As a practical matter, continuous papermaking processes are preferred. Processes which
lend themselves to the practice of this step are described in many references such
as U.S. Pat. No. 3,301,746 issued to Sanford and Sisson on Jan. 31, 1967, and U.S.
Pat. No. 3,994,771 issued to Morgan and Rich on Nov. 30, 1976, both incorporated herein
by reference. The first foraminous member is a fourdrinier wire.

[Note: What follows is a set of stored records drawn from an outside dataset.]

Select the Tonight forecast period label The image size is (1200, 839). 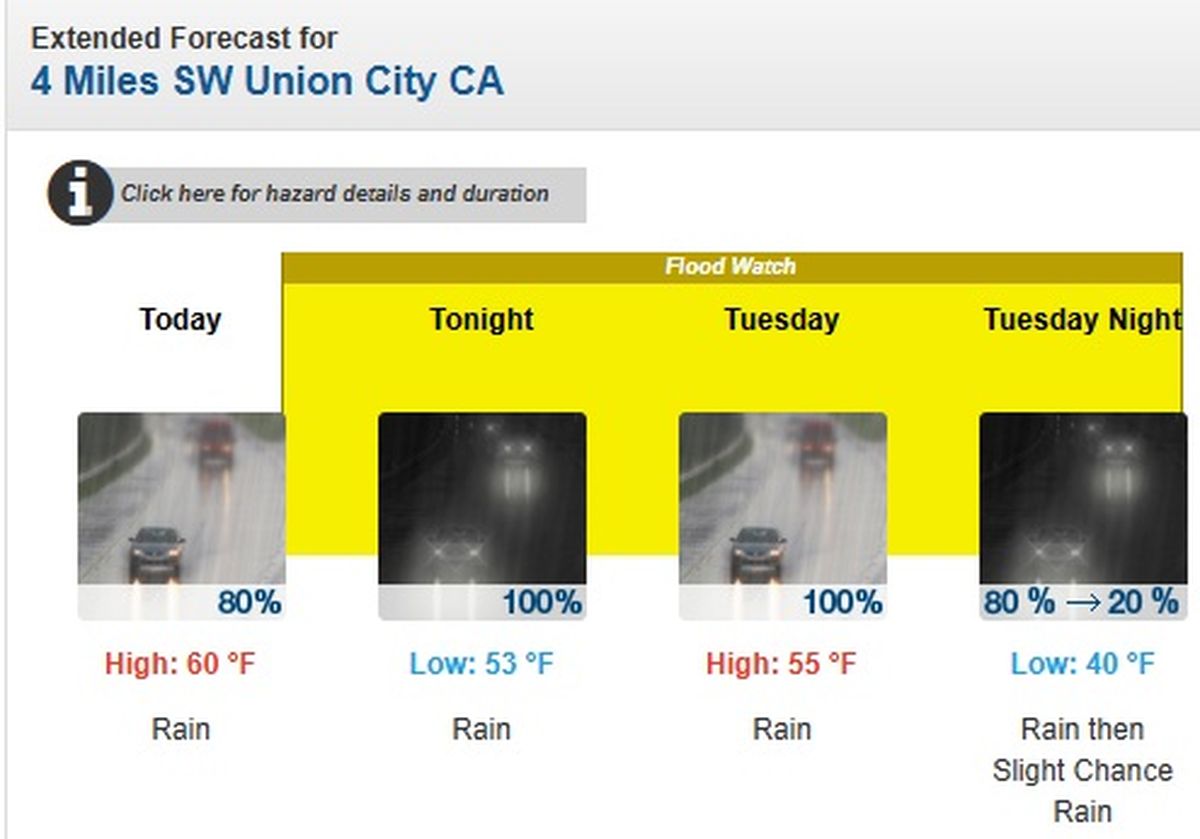pos(481,320)
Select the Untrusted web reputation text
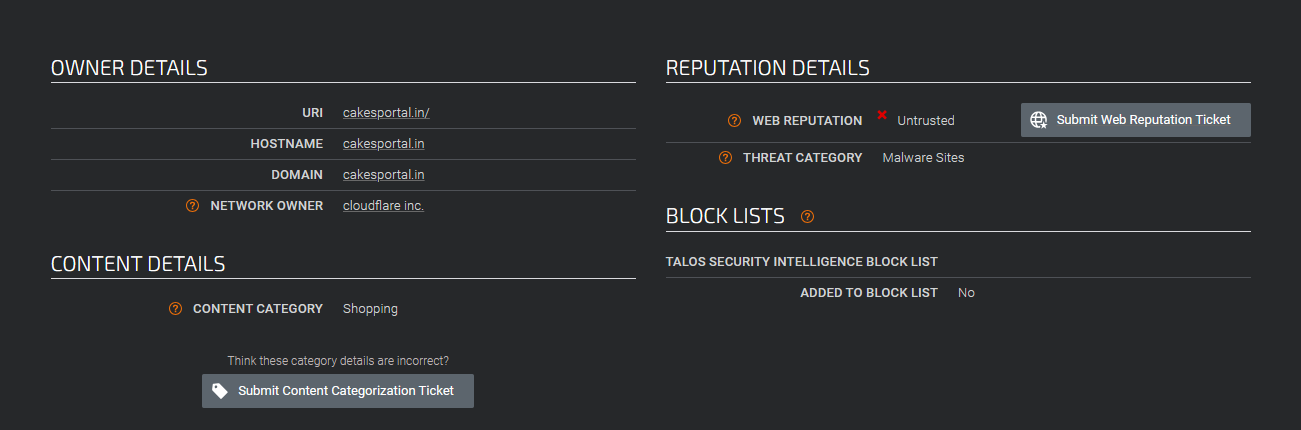This screenshot has width=1301, height=430. 925,121
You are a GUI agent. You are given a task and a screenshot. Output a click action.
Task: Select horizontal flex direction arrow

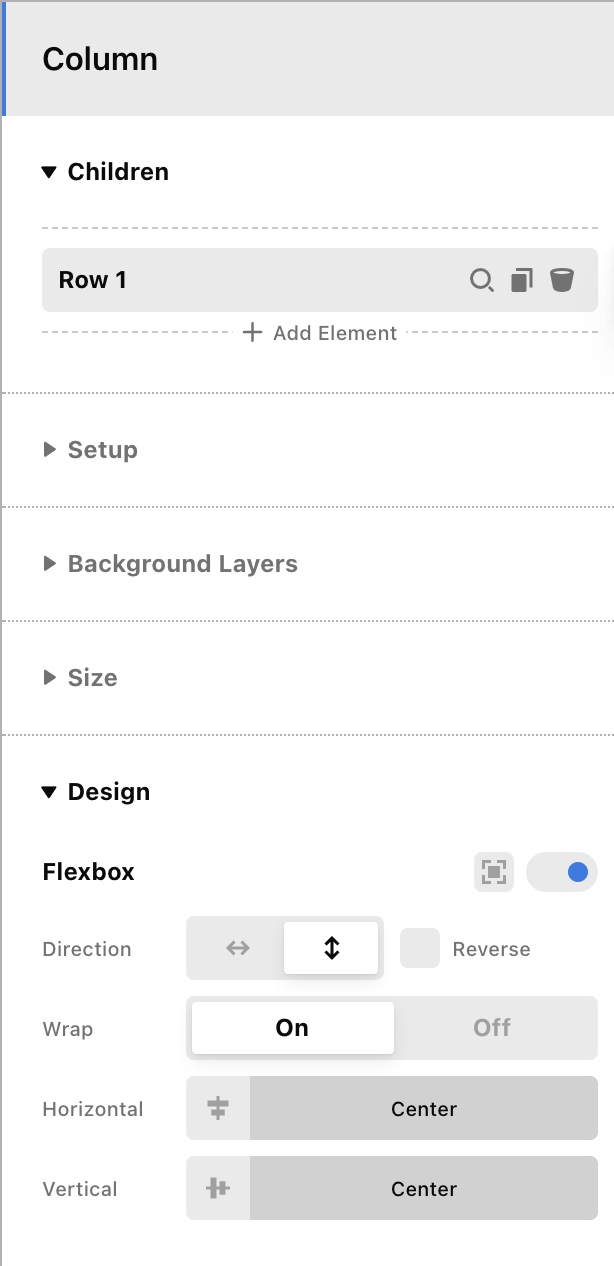(x=237, y=949)
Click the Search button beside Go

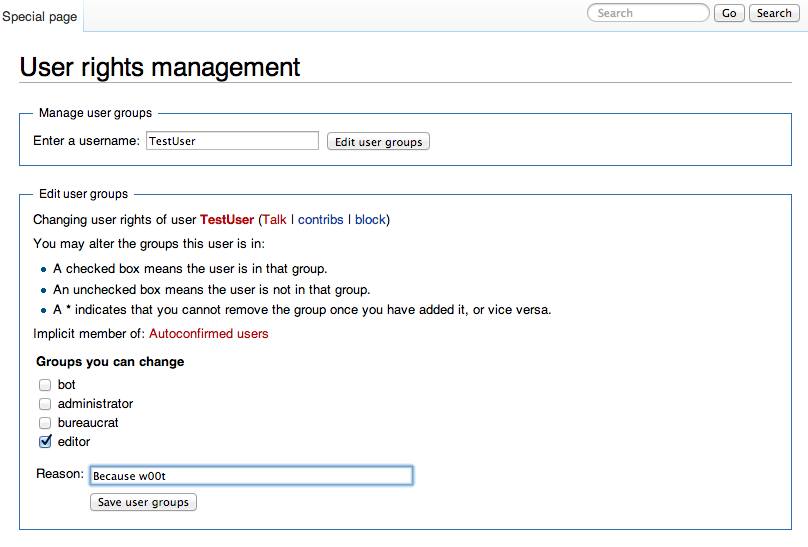pos(774,13)
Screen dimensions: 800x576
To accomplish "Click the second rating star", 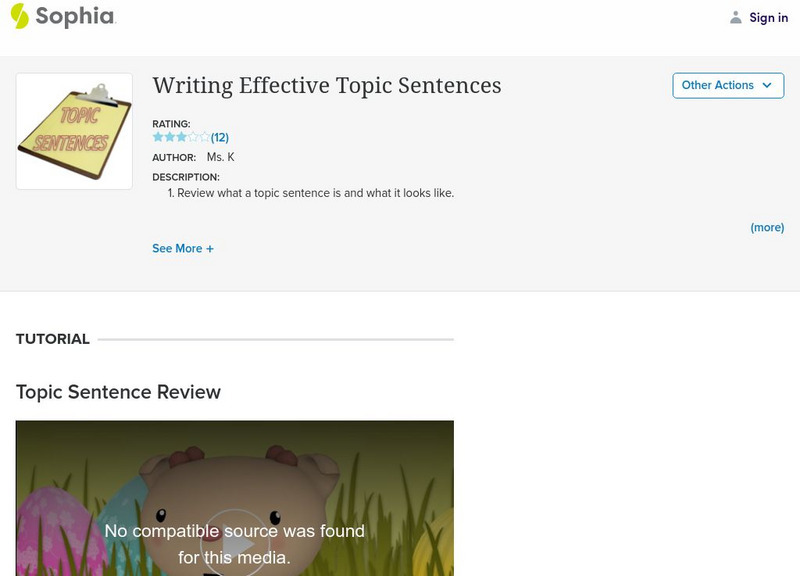I will (x=169, y=137).

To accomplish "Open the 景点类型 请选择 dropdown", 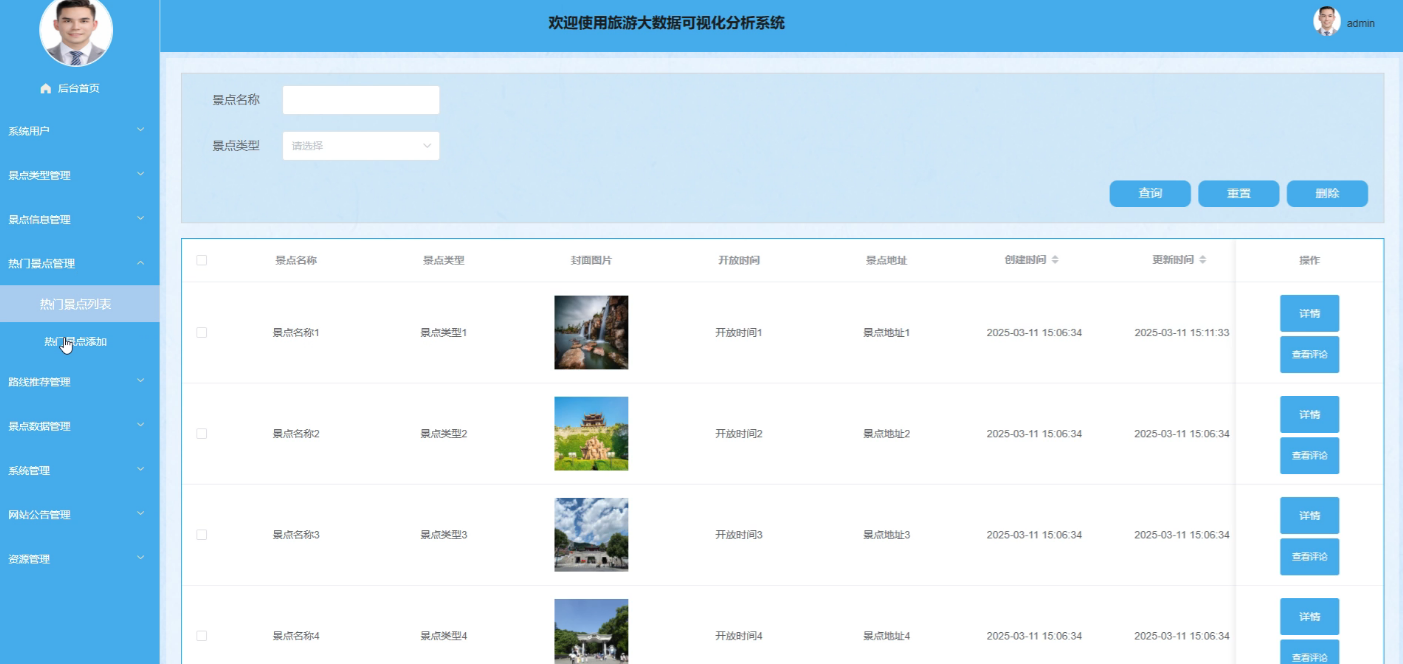I will pyautogui.click(x=360, y=145).
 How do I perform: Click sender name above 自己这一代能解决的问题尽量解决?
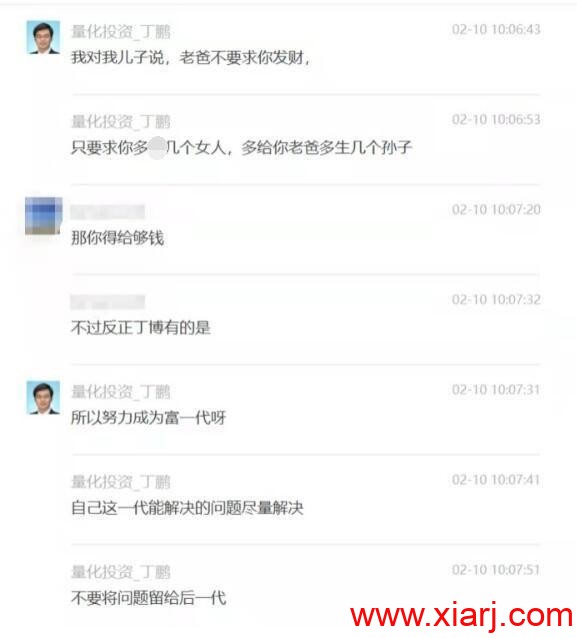pos(121,482)
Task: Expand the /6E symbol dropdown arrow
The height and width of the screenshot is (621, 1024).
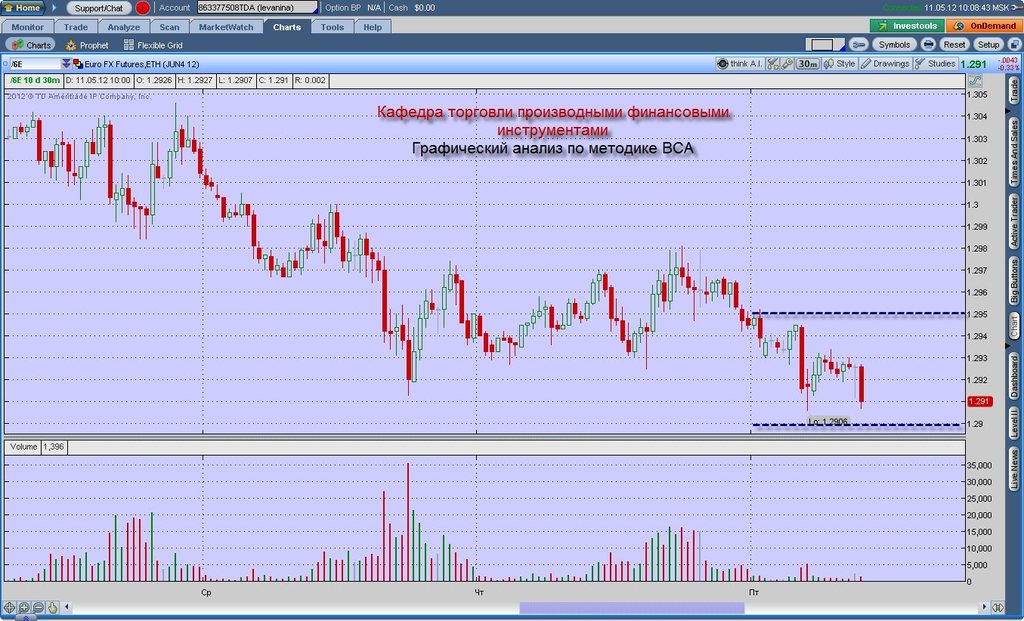Action: click(66, 64)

[0079] The third step is associating the embryonic web with a second foraminous member (a
"deflection member") which is a continuous belt. The second foraminous member has
one surface, the embryonic web-contacting surface, which comprises a macroscopically
monoplanar network surface which is continuous and patterned and which defines within
the second foraminous member a plurality of discrete, isolated, deflection conduits
(See Figs. 11 and 12). The deflection conduits are continuous passages connecting
the embryonic web-contacting surface with the opposite surface of the deflection member.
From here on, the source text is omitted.